The hypothesis that depression
was caused by a "chemical imbalance" originated
in the 1960s. The first antidepressant medications,
developed around that time, were tricyclics and monoamine
oxidase inhibitors (MAOIs). In addition to alleviating
the symptoms of depression in many patients, these
molecules were known to increase brain levels of dopamine,
norepinephrine, and serotonin in various ways. For
this reason, researchers hypothesized that depression
might be due to an imbalance in these neurotransmitters.
This hypothesis did indeed yield some fairly useful
research findings during the last decades of the 20th
century. In addition, by emphasizing that mood disorders
might be related to a physiological malfunction and
not simply to a character defect or a lack of will
power, this hypothesis reduced the needless feelings
of guilt that often haunted people with depression.
However, the results of efforts
to identify this "chemical imbalance" more
precisely have been rather disappointing and contradictory.
Research is now focusing less on the neurotransmitters
themselves and more on the receptors for these molecules
and on the molecular events involved in regulating genes.
But here too, there is room for controversy. Relatively
little direct evidence has been found of alterations
in receptors or anomalies in gene expression related
to these receptors or other enzymes in cases of depression.

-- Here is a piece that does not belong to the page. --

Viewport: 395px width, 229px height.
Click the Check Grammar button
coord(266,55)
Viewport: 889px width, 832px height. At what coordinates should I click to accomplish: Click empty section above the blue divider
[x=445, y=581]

Moreover, the reason for the two to three week lag between
the time when antidepresssants first affect neurotransmitters
and the time when they begin to affect mood (see sidebar
to the left) is still not well understood. In short,
the situation is far more complex than scientists believed
in the 1960s when they first formulated the "chemical
imbalance" hypothesis.
Given these problems in securing
any unequivocal data to support this hypothesis, some
scientists have begun to ask whether the extensive use
that continues to be made of the term "chemical
imbalance" might raise some ethical problems, or
even political ones. In the United States, for example,
where advertisements for antidepressants are allowed
in the
mass media, the pharmaceutical companies
have not always worried about this fine point. Simplistic
advertisements tell Americans that when they are depressed,
a substance in their brain is out of balance, and that
if they take the right antidepressants, the ideal balance
will be magically restored. These advertisements may
well have something to do with the stunning success of
SSRI antidepressants, such as Prozac, Zoloft, and Paxil,
in the marketplace, and the billions of dollars that
they have earned for the companies that make them.